Андрей Машнин — лидер группы «МашнинБэнд», поэт и редактор. Он работал кочегаром в знаменитой котельной «Камчатка», выпустил пять альбомов, недавно после долгого перерыва возродил свой музыкальный проект и периодически выступает с концертами. «Горький» обсудил с Машниным его читательскую биографию.

«Я рассказывал с продолжениями „Трех мушкетеров” в пионерском лагере перед сном»

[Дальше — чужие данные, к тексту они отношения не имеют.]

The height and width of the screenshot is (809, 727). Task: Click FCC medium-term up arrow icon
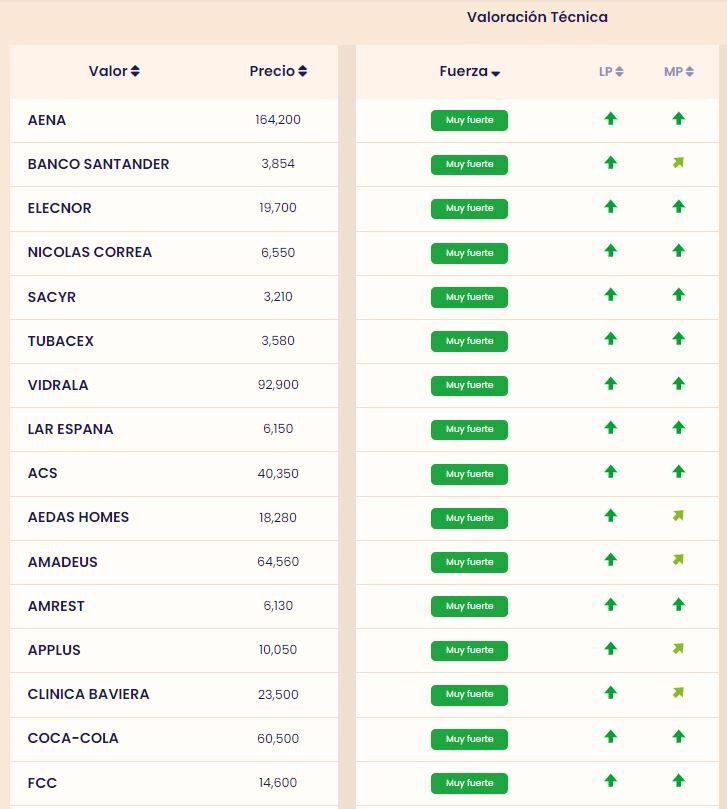[x=678, y=781]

В детстве с книгами у меня все было хорошо, родители, филологи по образованию, несмотря на книжный дефицит, всегда старались доставать детские книги, это было начало 1970-х. Папа регулярно ходил на книжный толчок, что-то менял, что-то покупал. В четыре года меня научили читать, и первое, что я отчетливо помню, — это «Сказку о Мальчише-Кибальчише» Гайдара и еще какую-то толстую хрестоматию без обложки. В младшем и среднем школьном возрасте были «Карлсон», «Пеппи Длинныйчулок», двадцать томов «Библиотеки приключений», Фенимор Купер, Уэллс, Жюль Верн, Дюма, Волков, Эдгар По, Сименон. Любимые книги я постоянно перечитывал и знал так хорошо, что мог целиком пересказать близко к тексту. Например, рассказывал с продолжениями «Трех мушкетеров» в пионерском лагере перед сном. С удовольствием читал мифологию: у нас дома были «Мифологический словарь», «Мифология» Парандовского, «Легенды и мифы Древней Греции» Куна. Мифы мне очень нравились, я, хоть и был совсем маленький, не воспринимал их всерьез, относился к ним, как к сказкам типа «Тысячи и одной ночи». В общем, благодаря родителям у меня был весь классический в те годы набор детских книг.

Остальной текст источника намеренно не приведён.